Orbetavir, also known as pulsatilla beavatavir, is one of the main components in ABT triple anti-hepatitis c drugs, and has the following structure:

CN 102333772A, CN 103172620A, CN 103819459A discloses a series of synthesis methods of antiviral compounds, which comprises reduction of di-nitro group in intermediate 1- (4- (tert-butylphenyl) -2, 5-bis (4-nitrophenyl)) pyrrolidine, proline peptide coupling reaction of di-amino group and deprotection of pyrrolidine amino group and valine peptide coupling of pyrrolidine amino group.

Among them, the following are disclosed in patent documents regarding the coupling reaction of a proline peptide having a double amino group and the coupling treatment of a valine peptide having a pyrrolidino group as a final step: the compounds of the invention can be prepared by intermediate reactions using standard peptide coupling reagents and de-pyrrolidino-amino protecting agents. Specifically, the intermediate can be reacted with N-substituted proline or valine in the presence of a peptide coupling reagent such as EDAC (carbodiimide)/HOBT (1-hydroxybenzotriazole), PyBOP (benzotriazol-1-yloxytripyrrolidinophosphonium hexafluorophosphate), HATU (2- (7-azobenzotriazol) -tetramethyluronium hexafluorophosphate), T3P (propylphosphoric anhydride), or DEBPT in a solvent such as THF, DMF, dichloromethane, or DMSO, with or without the addition of an amine base such as Hunig's base, pyridine, 2, 6-lutidine, or triethylamine to directly give the peptide coupling product.

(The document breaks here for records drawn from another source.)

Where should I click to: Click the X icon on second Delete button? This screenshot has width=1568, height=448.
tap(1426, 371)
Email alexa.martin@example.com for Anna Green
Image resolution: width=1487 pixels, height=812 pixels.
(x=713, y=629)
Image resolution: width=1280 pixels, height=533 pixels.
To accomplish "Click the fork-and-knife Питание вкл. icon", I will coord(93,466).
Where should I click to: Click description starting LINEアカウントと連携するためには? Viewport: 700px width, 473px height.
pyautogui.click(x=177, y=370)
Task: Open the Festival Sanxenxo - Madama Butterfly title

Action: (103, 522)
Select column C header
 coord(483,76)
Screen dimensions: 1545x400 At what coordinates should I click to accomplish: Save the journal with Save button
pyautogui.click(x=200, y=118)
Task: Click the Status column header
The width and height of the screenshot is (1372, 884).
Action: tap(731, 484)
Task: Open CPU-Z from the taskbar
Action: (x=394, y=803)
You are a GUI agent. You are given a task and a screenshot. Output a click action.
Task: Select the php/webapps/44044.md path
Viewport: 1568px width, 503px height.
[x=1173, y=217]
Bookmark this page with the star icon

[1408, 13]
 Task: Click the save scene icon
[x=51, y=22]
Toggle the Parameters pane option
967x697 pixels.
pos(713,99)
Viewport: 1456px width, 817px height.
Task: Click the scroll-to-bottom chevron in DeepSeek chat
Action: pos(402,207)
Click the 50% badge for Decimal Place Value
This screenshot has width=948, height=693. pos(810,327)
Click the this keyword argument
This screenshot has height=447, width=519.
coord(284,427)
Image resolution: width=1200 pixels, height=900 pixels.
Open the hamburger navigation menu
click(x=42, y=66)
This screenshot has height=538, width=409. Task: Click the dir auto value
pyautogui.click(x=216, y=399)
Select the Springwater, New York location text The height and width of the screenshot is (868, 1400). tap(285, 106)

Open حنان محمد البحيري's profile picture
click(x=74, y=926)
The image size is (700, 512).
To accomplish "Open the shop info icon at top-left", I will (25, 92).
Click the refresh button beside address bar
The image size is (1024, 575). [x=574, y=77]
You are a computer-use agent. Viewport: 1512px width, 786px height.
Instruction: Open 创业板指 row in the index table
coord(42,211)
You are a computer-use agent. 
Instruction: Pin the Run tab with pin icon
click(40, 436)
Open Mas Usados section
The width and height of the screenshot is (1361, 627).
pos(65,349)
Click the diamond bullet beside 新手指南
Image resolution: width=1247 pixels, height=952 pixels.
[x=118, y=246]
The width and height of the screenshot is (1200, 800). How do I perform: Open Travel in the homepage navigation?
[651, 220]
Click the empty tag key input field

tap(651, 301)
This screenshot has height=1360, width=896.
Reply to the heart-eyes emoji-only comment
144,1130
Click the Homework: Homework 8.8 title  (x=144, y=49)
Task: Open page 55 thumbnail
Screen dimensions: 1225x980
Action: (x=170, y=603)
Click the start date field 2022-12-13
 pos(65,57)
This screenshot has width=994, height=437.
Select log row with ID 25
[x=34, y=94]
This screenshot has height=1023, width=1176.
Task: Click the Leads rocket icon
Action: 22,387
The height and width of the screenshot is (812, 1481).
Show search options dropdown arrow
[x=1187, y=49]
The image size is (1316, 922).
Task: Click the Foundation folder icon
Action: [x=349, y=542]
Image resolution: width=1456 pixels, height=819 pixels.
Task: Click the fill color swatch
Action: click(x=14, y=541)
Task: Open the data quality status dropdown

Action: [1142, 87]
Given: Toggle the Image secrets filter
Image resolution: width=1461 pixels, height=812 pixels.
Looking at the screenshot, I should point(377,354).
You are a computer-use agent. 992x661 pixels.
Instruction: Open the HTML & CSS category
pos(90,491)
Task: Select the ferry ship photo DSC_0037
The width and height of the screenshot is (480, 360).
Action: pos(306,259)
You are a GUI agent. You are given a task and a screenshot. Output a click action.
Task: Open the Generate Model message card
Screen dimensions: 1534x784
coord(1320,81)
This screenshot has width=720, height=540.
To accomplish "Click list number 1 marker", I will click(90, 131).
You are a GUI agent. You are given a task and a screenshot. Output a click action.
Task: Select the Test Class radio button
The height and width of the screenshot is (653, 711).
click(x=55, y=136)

However, the activities of peptide coupling nitrogen atoms of aniline and pyrrolidine amino are different, and the reaction yield is low because the peptide coupling of pyrrolidine amino is treated by adopting a solvent environment the same as or similar to the peptide coupling reaction of aniline and a peptide coupling reagent in the actual synthesis.

Disclosure of Invention

One of the purposes of the invention is to overcome the defects in the prior art and provide a preparation method of a bulk drug obitasvir, so as to solve the problems of high cost and complex process in the prior art.

In order to achieve the purpose, the technical scheme of the invention is as follows: a preparation method of bulk drug obitasvir is characterized by comprising a reaction formula of reduction reaction S1 of a double nitro group in intermediate 1- (4- (tert-butylphenyl) -2, 5-bis (4-nitrophenyl)) pyrrolidine, coupling reaction S2 of a double amino proline peptide, deprotection reaction S3 of a pyrrolidino group, and coupling reaction S4 and S4 of a pyrrolidino valine peptide:

wherein the peptide coupling reagent in S4 is 1-ethyl- (3-dimethylaminopropyl) carbodiimide hydrochloride, and the molar ratio of the valine peptide coupling reagent to A4 is (2.5-3.2): 1.

The preferred technical scheme is that the peptide coupling reaction of S2 and/or S4 is carried out in the presence of nitrogen methyl morpholine. The nitrogen methyl morpholine has catalytic effect on the peptide coupling reaction, can accelerate the peptide coupling reaction and improve the conversion rate of the product to a certain extent.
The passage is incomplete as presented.